▸ Activity: Pull every line containing "target" from the data.
------ Data to process ------
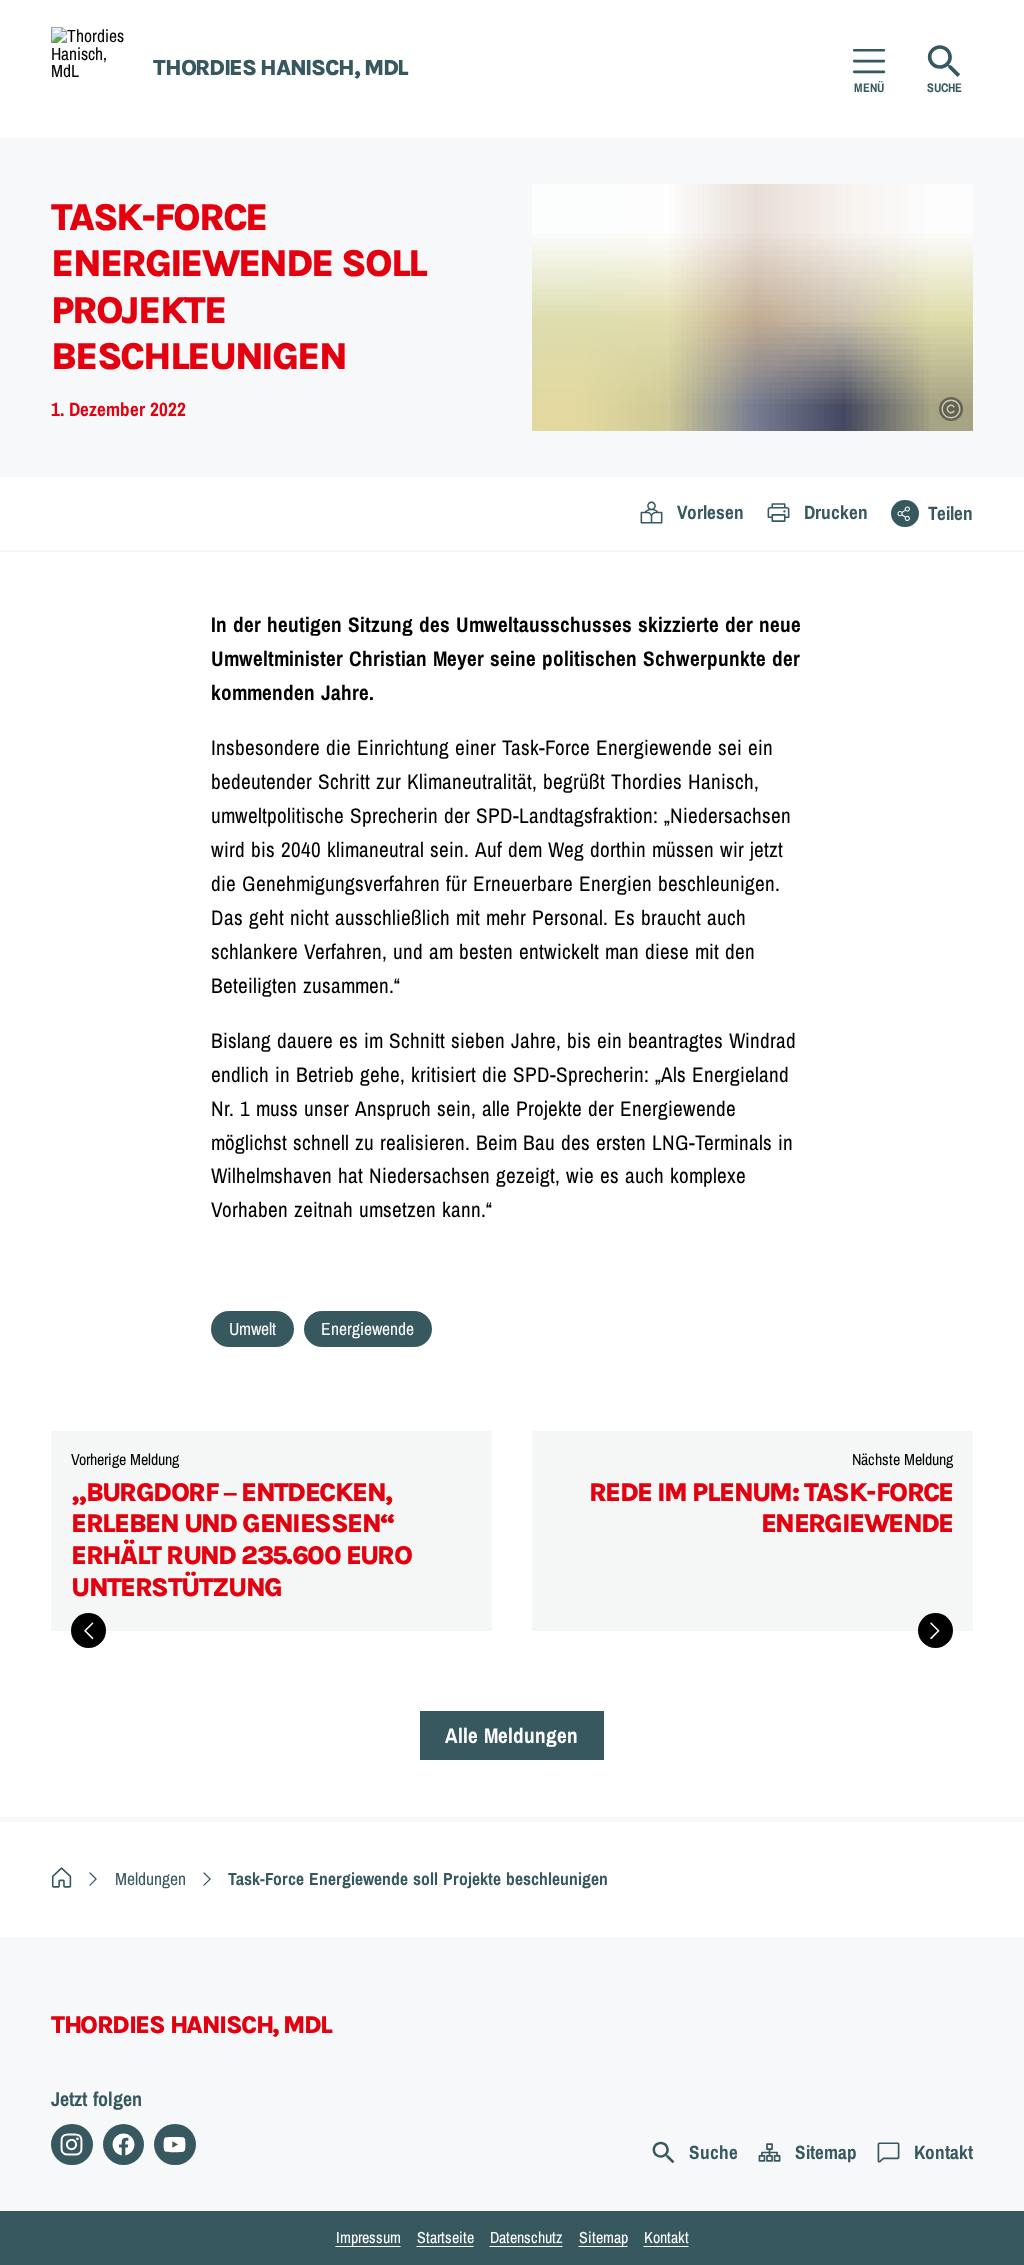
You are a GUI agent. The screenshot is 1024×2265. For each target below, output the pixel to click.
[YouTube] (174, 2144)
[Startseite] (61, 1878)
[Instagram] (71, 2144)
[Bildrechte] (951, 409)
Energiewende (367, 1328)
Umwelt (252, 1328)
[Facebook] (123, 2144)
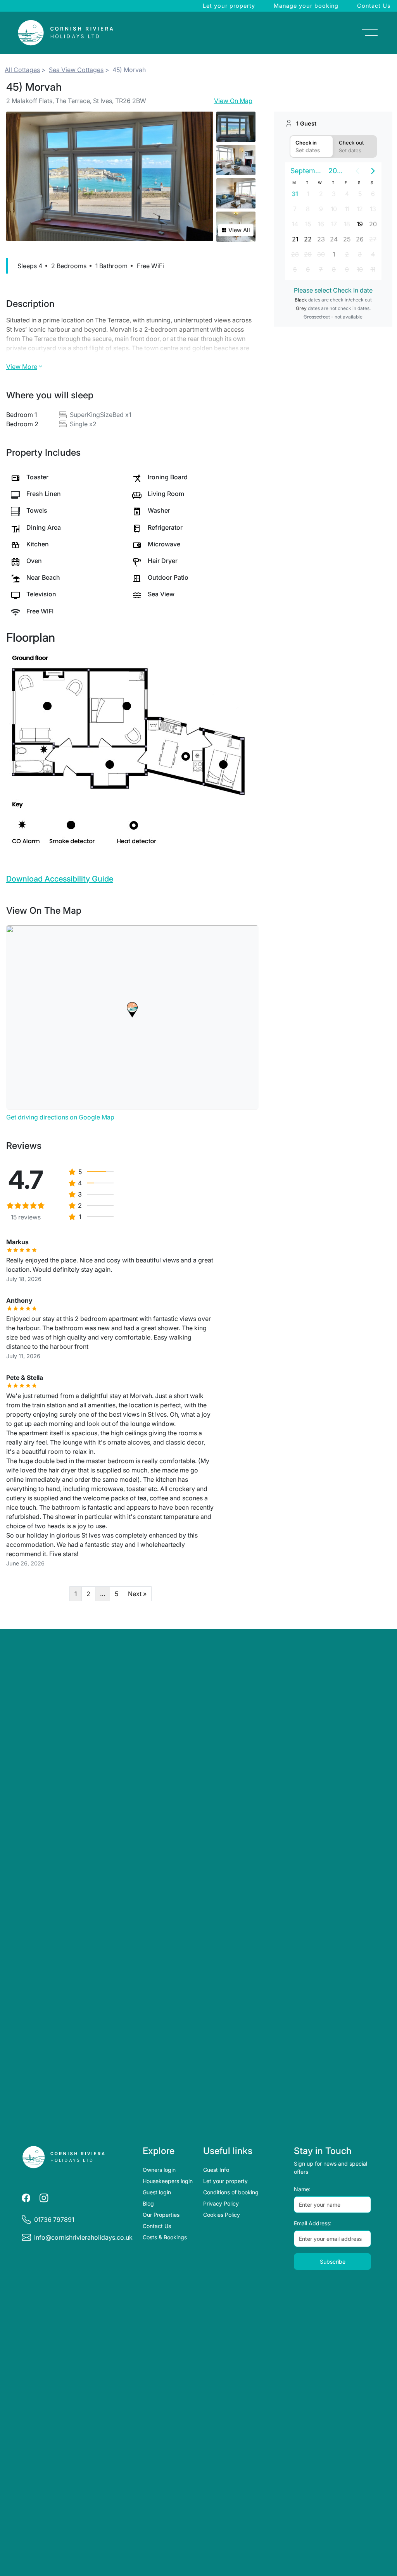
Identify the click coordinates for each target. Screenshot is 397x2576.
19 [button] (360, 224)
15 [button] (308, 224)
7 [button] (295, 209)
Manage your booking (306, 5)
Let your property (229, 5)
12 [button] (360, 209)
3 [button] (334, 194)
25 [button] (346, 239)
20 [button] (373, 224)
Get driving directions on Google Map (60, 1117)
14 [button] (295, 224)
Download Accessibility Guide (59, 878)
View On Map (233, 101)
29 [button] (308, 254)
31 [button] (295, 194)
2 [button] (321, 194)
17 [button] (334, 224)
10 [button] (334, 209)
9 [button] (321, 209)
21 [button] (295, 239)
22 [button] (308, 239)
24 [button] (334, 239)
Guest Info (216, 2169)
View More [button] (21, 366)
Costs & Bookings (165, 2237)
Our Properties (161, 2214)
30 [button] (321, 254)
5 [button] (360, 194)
------
▸ Response box:
You are a GUI agent. The screenshot is 1024×2265. For each target below, output the pixel to click.
Identify the click coordinates for each target. Screenshot is 397x2576.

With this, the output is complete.